What should people eat for health and weight loss?

The most important diet advice is extremely simple:

  • no sugar
  • no grains
  • no seed oils

It matters more what you get rid of than what you add. "Superfoods" are more about marketing than health. As long as you stop eating the foods and "food-like-substances" that destroy health, you're moving in the right direction.

Sugar (principally fructose) is linked to a range of significant health problems for people: fatty liver disease, metabolic syndrome, diabetes, heart disease, kidney disease. If you do literally nothing but eliminate the consumption of added sugar, you're taking a major step toward better health. And likely toward weight loss as well.

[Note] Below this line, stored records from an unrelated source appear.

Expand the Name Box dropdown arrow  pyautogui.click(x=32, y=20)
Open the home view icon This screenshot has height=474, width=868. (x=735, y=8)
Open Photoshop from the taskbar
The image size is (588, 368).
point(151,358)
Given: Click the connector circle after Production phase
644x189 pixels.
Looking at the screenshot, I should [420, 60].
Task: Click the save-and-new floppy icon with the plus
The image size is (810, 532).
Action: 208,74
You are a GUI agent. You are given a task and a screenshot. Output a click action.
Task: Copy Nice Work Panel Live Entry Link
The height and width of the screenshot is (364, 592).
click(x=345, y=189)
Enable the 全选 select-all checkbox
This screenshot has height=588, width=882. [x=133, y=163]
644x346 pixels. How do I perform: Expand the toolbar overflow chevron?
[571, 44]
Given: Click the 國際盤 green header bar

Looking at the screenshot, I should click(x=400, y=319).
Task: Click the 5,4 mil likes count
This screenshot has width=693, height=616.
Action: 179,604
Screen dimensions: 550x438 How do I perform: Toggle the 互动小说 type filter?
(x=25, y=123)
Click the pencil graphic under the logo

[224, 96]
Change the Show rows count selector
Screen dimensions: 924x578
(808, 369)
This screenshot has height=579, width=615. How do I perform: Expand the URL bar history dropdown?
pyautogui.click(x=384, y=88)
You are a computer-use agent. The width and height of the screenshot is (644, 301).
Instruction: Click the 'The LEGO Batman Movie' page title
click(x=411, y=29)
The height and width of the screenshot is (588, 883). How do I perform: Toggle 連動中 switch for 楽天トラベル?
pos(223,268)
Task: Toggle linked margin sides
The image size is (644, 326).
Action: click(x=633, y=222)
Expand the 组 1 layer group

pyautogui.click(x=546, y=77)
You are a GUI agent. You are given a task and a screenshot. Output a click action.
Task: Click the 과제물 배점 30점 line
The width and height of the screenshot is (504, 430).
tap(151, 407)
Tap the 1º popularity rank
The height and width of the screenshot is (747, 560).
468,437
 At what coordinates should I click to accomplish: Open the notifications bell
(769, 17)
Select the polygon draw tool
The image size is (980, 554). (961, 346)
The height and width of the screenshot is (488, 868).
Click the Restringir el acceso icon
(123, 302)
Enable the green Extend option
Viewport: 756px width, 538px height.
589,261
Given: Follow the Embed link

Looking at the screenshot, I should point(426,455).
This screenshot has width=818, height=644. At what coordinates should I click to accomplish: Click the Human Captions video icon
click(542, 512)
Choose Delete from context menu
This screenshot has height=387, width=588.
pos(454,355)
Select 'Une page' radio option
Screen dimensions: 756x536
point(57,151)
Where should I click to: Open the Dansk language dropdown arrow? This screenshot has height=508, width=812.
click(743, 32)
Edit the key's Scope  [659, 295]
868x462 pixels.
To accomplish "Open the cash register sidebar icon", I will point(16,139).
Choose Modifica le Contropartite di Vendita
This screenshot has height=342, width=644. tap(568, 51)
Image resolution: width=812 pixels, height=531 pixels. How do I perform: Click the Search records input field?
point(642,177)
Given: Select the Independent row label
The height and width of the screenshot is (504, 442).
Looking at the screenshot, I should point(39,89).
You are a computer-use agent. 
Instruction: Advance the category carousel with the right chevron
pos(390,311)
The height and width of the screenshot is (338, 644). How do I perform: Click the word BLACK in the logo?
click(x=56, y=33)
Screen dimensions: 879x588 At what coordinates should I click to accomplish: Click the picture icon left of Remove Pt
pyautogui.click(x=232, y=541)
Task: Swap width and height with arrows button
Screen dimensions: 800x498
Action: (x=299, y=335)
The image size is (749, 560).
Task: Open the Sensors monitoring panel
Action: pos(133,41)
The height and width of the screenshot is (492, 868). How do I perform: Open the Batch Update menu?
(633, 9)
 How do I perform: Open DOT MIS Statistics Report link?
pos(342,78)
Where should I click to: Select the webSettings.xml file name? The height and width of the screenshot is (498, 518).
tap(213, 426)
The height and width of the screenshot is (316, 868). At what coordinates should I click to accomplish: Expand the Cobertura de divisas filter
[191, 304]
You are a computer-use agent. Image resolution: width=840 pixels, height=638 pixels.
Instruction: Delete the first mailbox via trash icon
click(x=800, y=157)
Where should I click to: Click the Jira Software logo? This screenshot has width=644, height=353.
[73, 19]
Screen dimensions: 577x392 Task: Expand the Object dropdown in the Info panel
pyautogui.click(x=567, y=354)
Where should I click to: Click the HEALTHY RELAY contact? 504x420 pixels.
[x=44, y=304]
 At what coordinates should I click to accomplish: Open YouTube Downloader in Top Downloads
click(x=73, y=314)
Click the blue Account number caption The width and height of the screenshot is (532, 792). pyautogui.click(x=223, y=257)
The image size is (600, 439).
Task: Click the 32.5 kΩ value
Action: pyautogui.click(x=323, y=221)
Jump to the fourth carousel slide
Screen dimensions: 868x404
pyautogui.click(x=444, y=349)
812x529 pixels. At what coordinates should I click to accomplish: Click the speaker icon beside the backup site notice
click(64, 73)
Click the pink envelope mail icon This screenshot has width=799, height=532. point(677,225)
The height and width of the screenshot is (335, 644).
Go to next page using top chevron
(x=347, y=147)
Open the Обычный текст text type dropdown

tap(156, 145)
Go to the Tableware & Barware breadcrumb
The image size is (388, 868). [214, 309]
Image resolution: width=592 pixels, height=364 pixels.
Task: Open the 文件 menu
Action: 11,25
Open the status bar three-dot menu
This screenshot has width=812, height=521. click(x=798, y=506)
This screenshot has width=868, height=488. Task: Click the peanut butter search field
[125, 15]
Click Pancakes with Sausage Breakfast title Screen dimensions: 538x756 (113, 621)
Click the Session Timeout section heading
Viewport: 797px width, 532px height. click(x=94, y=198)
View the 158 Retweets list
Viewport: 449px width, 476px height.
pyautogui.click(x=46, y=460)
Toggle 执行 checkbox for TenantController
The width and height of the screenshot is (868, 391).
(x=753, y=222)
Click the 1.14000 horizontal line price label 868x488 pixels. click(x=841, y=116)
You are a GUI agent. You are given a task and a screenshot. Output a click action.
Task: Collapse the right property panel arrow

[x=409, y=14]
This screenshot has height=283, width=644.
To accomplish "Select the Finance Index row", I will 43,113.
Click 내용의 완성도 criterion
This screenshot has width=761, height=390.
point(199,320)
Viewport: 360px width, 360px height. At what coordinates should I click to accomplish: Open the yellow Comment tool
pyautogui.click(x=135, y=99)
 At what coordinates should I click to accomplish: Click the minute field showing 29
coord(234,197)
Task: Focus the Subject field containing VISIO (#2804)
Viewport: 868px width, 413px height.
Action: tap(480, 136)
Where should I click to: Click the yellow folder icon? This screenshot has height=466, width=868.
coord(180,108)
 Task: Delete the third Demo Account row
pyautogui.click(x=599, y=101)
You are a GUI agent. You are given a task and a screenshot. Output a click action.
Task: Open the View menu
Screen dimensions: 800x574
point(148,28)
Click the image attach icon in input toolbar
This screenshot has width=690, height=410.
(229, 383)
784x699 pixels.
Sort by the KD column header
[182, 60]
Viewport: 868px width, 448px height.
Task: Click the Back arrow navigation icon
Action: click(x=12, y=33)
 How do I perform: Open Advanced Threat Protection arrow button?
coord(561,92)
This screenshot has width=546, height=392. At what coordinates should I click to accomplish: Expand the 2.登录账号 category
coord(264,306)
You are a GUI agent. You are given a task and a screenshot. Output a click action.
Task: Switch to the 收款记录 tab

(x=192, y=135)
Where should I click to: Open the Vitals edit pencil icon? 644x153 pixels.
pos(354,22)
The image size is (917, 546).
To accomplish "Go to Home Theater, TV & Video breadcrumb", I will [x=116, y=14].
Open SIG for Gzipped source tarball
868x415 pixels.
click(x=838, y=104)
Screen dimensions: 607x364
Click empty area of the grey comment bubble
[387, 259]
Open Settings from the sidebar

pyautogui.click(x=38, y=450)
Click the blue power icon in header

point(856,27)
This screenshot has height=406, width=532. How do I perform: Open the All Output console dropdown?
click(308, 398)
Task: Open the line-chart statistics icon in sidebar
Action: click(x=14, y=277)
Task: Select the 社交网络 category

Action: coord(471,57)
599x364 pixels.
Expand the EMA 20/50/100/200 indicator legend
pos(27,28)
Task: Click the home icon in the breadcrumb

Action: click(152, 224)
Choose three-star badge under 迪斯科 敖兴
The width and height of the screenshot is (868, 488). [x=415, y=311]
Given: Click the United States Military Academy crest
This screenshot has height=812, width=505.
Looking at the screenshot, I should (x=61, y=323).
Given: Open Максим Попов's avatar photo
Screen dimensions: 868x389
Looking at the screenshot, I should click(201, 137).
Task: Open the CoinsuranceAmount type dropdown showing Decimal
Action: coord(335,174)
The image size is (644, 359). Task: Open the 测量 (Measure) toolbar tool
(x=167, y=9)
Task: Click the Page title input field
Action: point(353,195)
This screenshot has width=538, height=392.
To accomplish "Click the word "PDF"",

Grains are highly problematic for human health because they are full of anti-nutrients and deliver a massive dose of unnecessary carbohydrates. As predators and carnivores, we should eat meat, not grass. Remember, the total requirement for carbohydrates in the human diet is zero. Our liver manufactures all the glucose that the body needs (gluconeogenesis). Highly-processed grains (aka "white flour") are especially bad because they have their few nutrients stripped out in processing. Flour is finely ground so that it digests rapidly and spikes blood sugar faster. The fiber that might help slow down the blood sugar spike was removed in processing. However, this doesn't mean that whole grains are much better. They are just "less bad". Better to avoid grains entirely. People eat grain-based products out of habit. They are convenient, cheap, and versatile; they aren't the best foods to eat for optimal health.

Seed oils are implicated in a number of major health problems like heart disease and metabolic syndrome. They are also completely unnecessary because better fats are available. They only exist as products because they are very cheap and profitable for the industries that manufacture them. The industry has branded them "vegetable oils" because everybody knows that vegetables are good for you. However, they are all highly-processed seed oils. The irony is that they were originally promoted as the "heart-healthy" alternative to saturated fats like beef tallow or coconut oil. That experiment has not worked out very well.

These ingredients - refined sugar, processed grains, and seed oils - tend to come together in the form of highly-processed, convenience foods. These products are a perfect storm of toxic, food-like substances. They provide a quick spike of energy and almost nothing else.

We should avoid these foods as much as we can. But what should we actually eat instead?

  • Meat. Eat mostly ruminants (beef, goat, bison, etc). You can add fish, poultry, pork, and other meats for variety, but most of your meat should come from ruminants. Preferably grass-fed and pastured in all cases. Eat "nose-to-tail" if you can.
  • Eggs. Get your eggs from free-roaming chickens if possible.
  • Non-starchy vegetables. Make sure you cook them with plenty of natural fat and salt to make them taste good. Generally, if a vegetable grows above ground, it may be a good idea to eat it; if it grows below ground, avoid it.
  • Fermented dairy products. Natural cheese, yogurt, and butter are good. Full-fat yogurt is especially healthy because of its beneficial bacteria. However, avoid plain milk because of the high natural sugar (lactose) content
  • Lower-carbohydrate fruits. Examples include avocado, berries, tomato, olive, etc.

A canonical healthy meal is "steak and eggs". If you like it, add some beef liver - it is perhaps the most nutrient-dense food in existence. In general, eat as much as you need to stop feeling hungry (i.e. to the point of satiety).

If you did nothing else other than follow these steps, you would likely avoid most of the "diseases of civilization" that plague the wealthiest countries of the world.